Historically, it was thought that in the USSR there was no entrepreneurship because it was the state that gave stimulus to all forms of production. From this perspective, the economic transition in the 1990s can be explained in the sense that it allowed individuals to free themselves and finally to start entrepreneurial activities.
This line of thought was not only journalistic, but it was also presented as a scientific approach. Both on the (post) Soviet and the Western sides there were shared analytical errors in this conception: (post) Soviet economists relied on Marxist-Leninist theses to assert that the economic stimulus of the state, initiated by the dictatorship of the proletariat, was specific to the new communist world under construction. Western economists, as they analysed the scientific and productive successes of the USSR, connected these with an ideal “total” and entrepreneur state capable of both great and despicable actions. Once the implosion of the USSR was completed in the 1990s, it became attractive for non-Marxist and Western post-Soviet economists to consider the entrepreneur as a figure specific to the capitalist world, a driving force that was “finally” emerging in the Eastern European countries.

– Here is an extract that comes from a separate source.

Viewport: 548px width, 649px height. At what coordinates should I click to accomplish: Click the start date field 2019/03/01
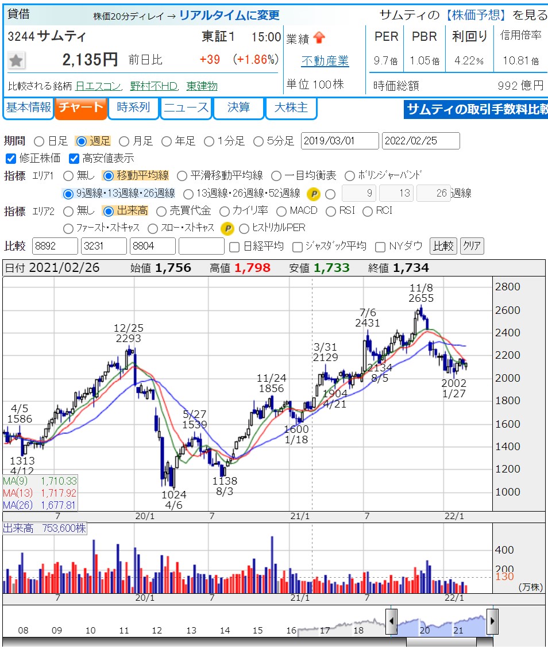pyautogui.click(x=339, y=141)
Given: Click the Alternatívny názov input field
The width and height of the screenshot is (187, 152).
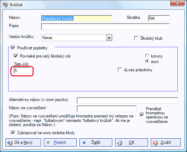Looking at the screenshot, I should (127, 101).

However, several questions should have triggered the suspicion of the economists. How to explain that an economy where the absence of entrepreneurship was significant could create a real entrepreneurial enthusiasm just after the collapse of the USSR? How can we explain that this “liberation” could generate strong path dependency dynamics? How to explain that inventions at the forefront of the productive system disappeared from the post-Soviet market when there were more and more entrepreneurs? To answer these questions, it is necessary to re-analyze the Soviet economy from the perspective of inventor-innovators, and to reintegrate the concept of entrepreneur into the theories of transition. This lets us take a close look at the evolution of the institutions over the last 30 years in post-Soviet Russia and raise questions about the state’s capacities to promote innovation dynamics.

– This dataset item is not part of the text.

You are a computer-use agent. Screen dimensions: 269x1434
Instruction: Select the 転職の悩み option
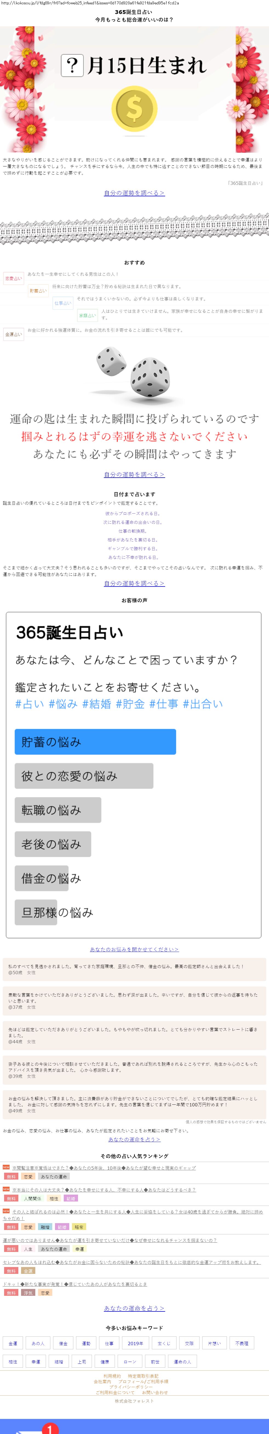coord(58,809)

One might think that all entrepreneurs have an interest in seeing the stabilization of rules and institutions. This is, in fact, one of the prerequisites for innovation. Without a guarantee of not being despoiled, the inventor will have no interest in seeking to spread his invention and benefit from a retroactive financial, social, or political effect. However, the interest of entrepreneurs in stable institutions remains a contextual question. In the Russian case, in the aftermath of the systemic transition, very few people believed in the sustainability of a market economy. Within that context, there was no point in trying to create something sustainable, since it was expected that, someday, there would come the return of a state that would plan again everything anyway. Indeed, the state would return a few years later with the current president, Vladimir Putin, at its head. However, the state will never return in a form similar to the USSR’s one. The entrepreneur is then called upon to participate in institutional change, to stabilize it. Nevertheless, the task was not easy. On the one hand, many individuals had no interest in seeing the stabilization of property rights so badly acquired by the waves of privatization. On the other hand, the executive team (i.e., the government) had a great interest, to gain legitimacy, to call into question this capture of wealth by a minority.

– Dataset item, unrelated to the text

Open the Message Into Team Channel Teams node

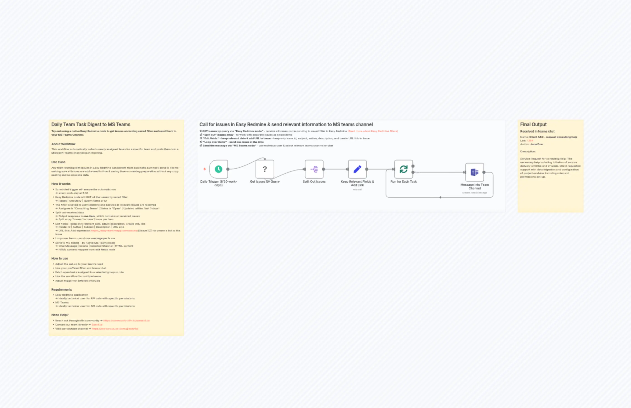[474, 172]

The institutional context of the 1990s gradually favored the emergence of “political entrepreneurs”. With the objective of permanently changing the rules in the law, these entrepreneurs differentiated themselves from “market entrepreneurs” by their ability to directly change the modalities of state intervention. The post-Soviet Russian state-building processes in the 1990s, under the influence of the Washington consensus, did not anticipate possible predation phenomena. These predatory dynamics, however weak, are often fatal for market entrepreneurs, because the law does not evolve in their favor. This trend therefore called individuals to become political entrepreneurs. This situation was possible thanks to the extractive industries, which give the state a significant rent supplying the world market with hydrocarbons. Here, the problem of the usage of the rent must be understood as an institutional issue.
Thirty years after the economic transition, the conditions favorable to entrepreneurship and innovation are not yet in place. Thirty years is not so much when it comes to creating sustainable market institutions, a relatively independent judiciary, and new dynamics of local governance. However, thirty years is also a long time to set up favorable signals for investors, to attract new flows of knowledge and to encourage the entrepreneurship. Rather than doubting the potential for resilience of the Russian economy, in here we discuss the path of economic development taken by the Russian authorities. This is because, if we observe the long-term dynamics, the increase in the number of “political entrepreneurs” in an economy is always done to the detriment of the “market entrepreneur”. And also, a posteriori, at the expense of innovation, which itself remains an important factor for territorial resilience.